***** DOCUMENT SECTION

This picnic will not be without ants, and I’m the jury that’s still out on whether this is turning into a full-blown goat-rope. (Not that my opinion makes so much difference.)

For me, the coronation of The Messiah was a totally musical event. I kept flashing back to Don Henley’s “Little Tin God”, and muttering “You don’t have to worship to celebrate an electoral win, you idiots! Nothing will change.”

There it is. Nothing will change. I don’t need to play the politics of “I told ya so!” I need to feed and shelter my loved ones, and you dancers in the streets will be hurling rocks, insults, and firebombs soon enough.

I have yet to fully break my moratorium on all things Obama. When I do, this is going to get ugly.

Thursday, January 08, 2009

The New Year's thing; Have a Happy! (Breaking silence)

It isn’t spring in Washington yet, but the scandals are a-blooming like cherry blossoms. We still have a few days until the Second Coming of the Messiah becomes fact and Barack Obama takes office.

My back is hurting from bending over backwards to pray that Obama will succeed as a president. I wish him to succeed for the sake of America. My fellow citizens bought him; now they have to pay for him.

I saw a photograph of former presidents on the morning news. It made me break my moratorium and come out howling. There was the president-elect, George H.W. Bush, George W., Willie the Zipper and Mr. Peanut, all gathered in one room. Jimmy stood further to the left of the camera than the portrait artist intended, but there it is.

Going back to scandals, I was monumentally disturbed when I heard that Mr. Burris from Illinois would be met by armed guards if he marched on the Capitol and tried to claim the Senate seat his governor was auctioning to the highest bidder. Great, I thought. Minimum wage men with guns are now conducting the nation’s governance.

Of course, Harry Reid—the ultimate gray man—is now proclaiming that “an accommodation” will be made. The race card has already been played, like a premature opening in a game of dirty Hearts. My home nurse is from Chicago, and I enjoy seeing her laugh herself silly at the machine antics of politics as usual. She doesn’t live there any more, and distance adds humor to disturbing situations.

**********
***** SUPPLIED ENTRIES

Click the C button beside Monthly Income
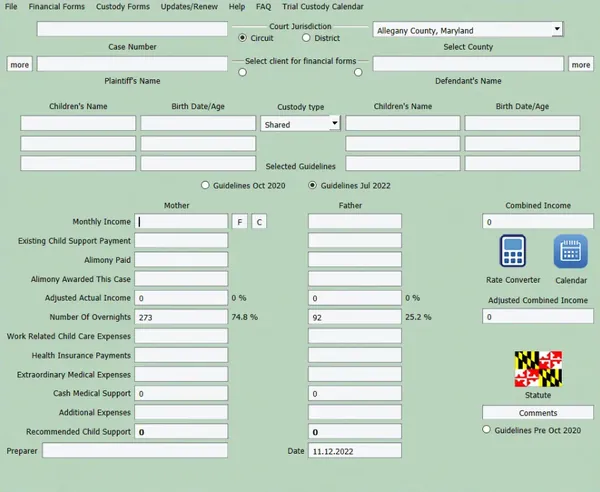Image resolution: width=600 pixels, height=492 pixels. (259, 222)

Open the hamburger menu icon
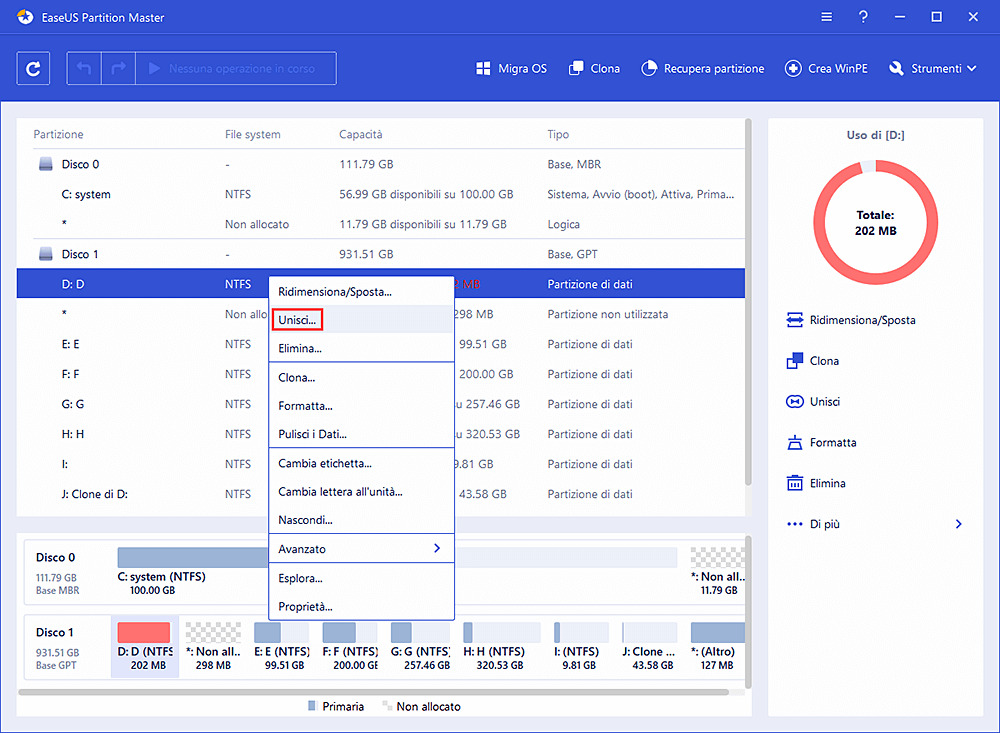[x=826, y=16]
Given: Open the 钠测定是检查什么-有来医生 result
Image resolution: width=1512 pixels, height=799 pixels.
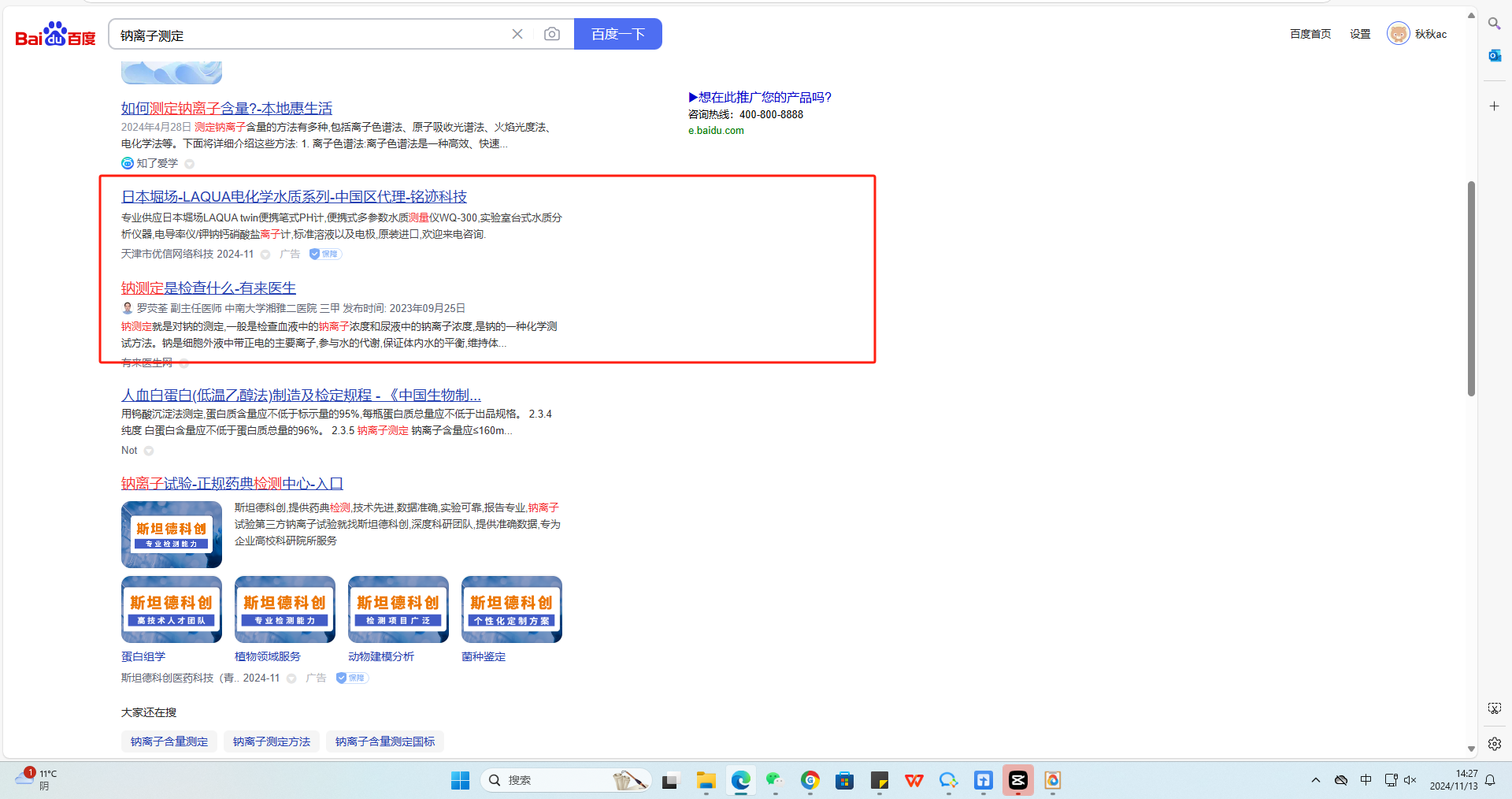Looking at the screenshot, I should click(209, 288).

**********

EXERCISE SET
**1)** Based on the blog post above the listing, is each statement (a)–(c) true? Answer yes or no for each and quote the words of the blog post that decide it.
(a) The writer's home nurse still lives in Chicago.
(b) The writer saw the photograph of former presidents on the morning news.
(c) The writer wishes Obama to succeed for the sake of America.
**2)** Reproduce the part of the blog post above the listing that opens with the words containing "The New Year's" and closes with "Obama takes office.".

ANSWERS BY ITEM
**1)**
(a) No: "She doesn’t live there any more"
(b) Yes: "I saw a photograph of former presidents on the morning news."
(c) Yes: "I wish him to succeed for the sake of America."

**2)**
The New Year's thing; Have a Happy! (Breaking silence)

It isn’t spring in Washington yet, but the scandals are a-blooming like cherry blossoms. We still have a few days until the Second Coming of the Messiah becomes fact and Barack Obama takes office.